WHAT THE EXERCISE ASKS: Print, exactly and completely, every entry in the data.

MATERIAL FOR THIS TASK:
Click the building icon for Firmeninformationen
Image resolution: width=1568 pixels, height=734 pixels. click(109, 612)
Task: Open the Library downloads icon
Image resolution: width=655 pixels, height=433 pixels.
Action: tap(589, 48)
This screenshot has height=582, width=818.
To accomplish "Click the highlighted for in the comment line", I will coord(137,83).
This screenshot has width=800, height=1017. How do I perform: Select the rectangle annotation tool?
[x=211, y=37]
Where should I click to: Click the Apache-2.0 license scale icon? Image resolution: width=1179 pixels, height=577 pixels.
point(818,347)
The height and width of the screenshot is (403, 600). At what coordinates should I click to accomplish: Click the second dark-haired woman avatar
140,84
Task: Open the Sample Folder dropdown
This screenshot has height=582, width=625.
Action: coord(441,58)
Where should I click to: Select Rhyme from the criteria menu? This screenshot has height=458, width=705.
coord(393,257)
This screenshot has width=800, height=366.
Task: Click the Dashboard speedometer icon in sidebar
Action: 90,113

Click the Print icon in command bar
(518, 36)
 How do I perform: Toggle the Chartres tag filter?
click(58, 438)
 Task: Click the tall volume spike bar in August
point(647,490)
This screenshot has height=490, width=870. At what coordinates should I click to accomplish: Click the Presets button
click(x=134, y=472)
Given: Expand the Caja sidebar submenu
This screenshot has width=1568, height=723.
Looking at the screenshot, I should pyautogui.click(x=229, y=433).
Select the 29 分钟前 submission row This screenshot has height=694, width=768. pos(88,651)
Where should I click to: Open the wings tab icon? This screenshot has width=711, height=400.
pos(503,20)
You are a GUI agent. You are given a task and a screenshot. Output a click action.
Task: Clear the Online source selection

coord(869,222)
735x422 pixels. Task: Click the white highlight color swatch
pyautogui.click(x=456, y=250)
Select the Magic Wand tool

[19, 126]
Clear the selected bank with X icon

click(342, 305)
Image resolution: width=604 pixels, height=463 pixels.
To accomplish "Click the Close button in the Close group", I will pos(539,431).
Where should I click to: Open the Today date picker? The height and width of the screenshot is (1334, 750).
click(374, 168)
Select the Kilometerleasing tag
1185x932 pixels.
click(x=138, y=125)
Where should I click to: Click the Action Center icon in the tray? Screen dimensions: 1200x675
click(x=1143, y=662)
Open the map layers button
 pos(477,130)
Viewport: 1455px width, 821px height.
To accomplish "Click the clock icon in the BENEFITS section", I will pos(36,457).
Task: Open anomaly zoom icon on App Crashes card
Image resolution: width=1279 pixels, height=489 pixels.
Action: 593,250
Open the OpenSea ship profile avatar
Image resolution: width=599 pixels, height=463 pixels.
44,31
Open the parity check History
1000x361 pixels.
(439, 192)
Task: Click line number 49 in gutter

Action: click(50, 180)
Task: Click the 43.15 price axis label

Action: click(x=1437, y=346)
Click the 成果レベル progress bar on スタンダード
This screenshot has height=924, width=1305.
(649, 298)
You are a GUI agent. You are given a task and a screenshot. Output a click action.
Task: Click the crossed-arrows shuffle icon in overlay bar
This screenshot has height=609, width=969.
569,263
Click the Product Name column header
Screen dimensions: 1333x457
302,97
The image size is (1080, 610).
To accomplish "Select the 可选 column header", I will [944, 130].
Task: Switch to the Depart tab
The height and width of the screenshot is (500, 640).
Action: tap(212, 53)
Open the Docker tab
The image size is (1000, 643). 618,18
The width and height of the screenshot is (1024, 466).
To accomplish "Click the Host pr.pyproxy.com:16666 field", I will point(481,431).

COMPLETED TASK:
Click the building icon for Firmeninformationen
Image resolution: width=1568 pixels, height=734 pixels. click(109, 612)
Task: Open the Library downloads icon
Image resolution: width=655 pixels, height=433 pixels.
Action: tap(589, 48)
This screenshot has height=582, width=818.
To accomplish "Click the highlighted for in the comment line", I will coord(137,83).
This screenshot has width=800, height=1017. How do I perform: Select the rectangle annotation tool?
[x=211, y=37]
Where should I click to: Click the Apache-2.0 license scale icon? Image resolution: width=1179 pixels, height=577 pixels.
point(818,347)
The height and width of the screenshot is (403, 600). At what coordinates should I click to accomplish: Click the second dark-haired woman avatar
140,84
Task: Open the Sample Folder dropdown
This screenshot has height=582, width=625.
Action: coord(441,58)
Where should I click to: Select Rhyme from the criteria menu? This screenshot has height=458, width=705.
coord(393,257)
This screenshot has width=800, height=366.
Task: Click the Dashboard speedometer icon in sidebar
Action: 90,113

Click the Print icon in command bar
(518, 36)
 How do I perform: Toggle the Chartres tag filter?
click(58, 438)
 Task: Click the tall volume spike bar in August
point(647,490)
This screenshot has height=490, width=870. At what coordinates should I click to accomplish: Click the Presets button
click(x=134, y=472)
Given: Expand the Caja sidebar submenu
This screenshot has width=1568, height=723.
Looking at the screenshot, I should pyautogui.click(x=229, y=433).
Select the 29 分钟前 submission row This screenshot has height=694, width=768. pos(88,651)
Where should I click to: Open the wings tab icon? This screenshot has width=711, height=400.
pos(503,20)
You are a GUI agent. You are given a task and a screenshot. Output a click action.
Task: Clear the Online source selection

coord(869,222)
735x422 pixels. Task: Click the white highlight color swatch
pyautogui.click(x=456, y=250)
Select the Magic Wand tool

[19, 126]
Clear the selected bank with X icon

click(342, 305)
Image resolution: width=604 pixels, height=463 pixels.
To accomplish "Click the Close button in the Close group", I will pos(539,431).
Where should I click to: Open the Today date picker? The height and width of the screenshot is (1334, 750).
click(374, 168)
Select the Kilometerleasing tag
1185x932 pixels.
click(x=138, y=125)
Where should I click to: Click the Action Center icon in the tray? Screen dimensions: 1200x675
click(x=1143, y=662)
Open the map layers button
 pos(477,130)
Viewport: 1455px width, 821px height.
To accomplish "Click the clock icon in the BENEFITS section", I will pos(36,457).
Task: Open anomaly zoom icon on App Crashes card
Image resolution: width=1279 pixels, height=489 pixels.
Action: 593,250
Open the OpenSea ship profile avatar
Image resolution: width=599 pixels, height=463 pixels.
44,31
Open the parity check History
1000x361 pixels.
(439, 192)
Task: Click line number 49 in gutter

Action: click(50, 180)
Task: Click the 43.15 price axis label

Action: click(x=1437, y=346)
Click the 成果レベル progress bar on スタンダード
This screenshot has height=924, width=1305.
(649, 298)
You are a GUI agent. You are given a task and a screenshot. Output a click action.
Task: Click the crossed-arrows shuffle icon in overlay bar
This screenshot has height=609, width=969.
569,263
Click the Product Name column header
Screen dimensions: 1333x457
302,97
The image size is (1080, 610).
To accomplish "Select the 可选 column header", I will [944, 130].
Task: Switch to the Depart tab
The height and width of the screenshot is (500, 640).
Action: tap(212, 53)
Open the Docker tab
The image size is (1000, 643). 618,18
The width and height of the screenshot is (1024, 466).
To accomplish "Click the Host pr.pyproxy.com:16666 field", I will point(481,431).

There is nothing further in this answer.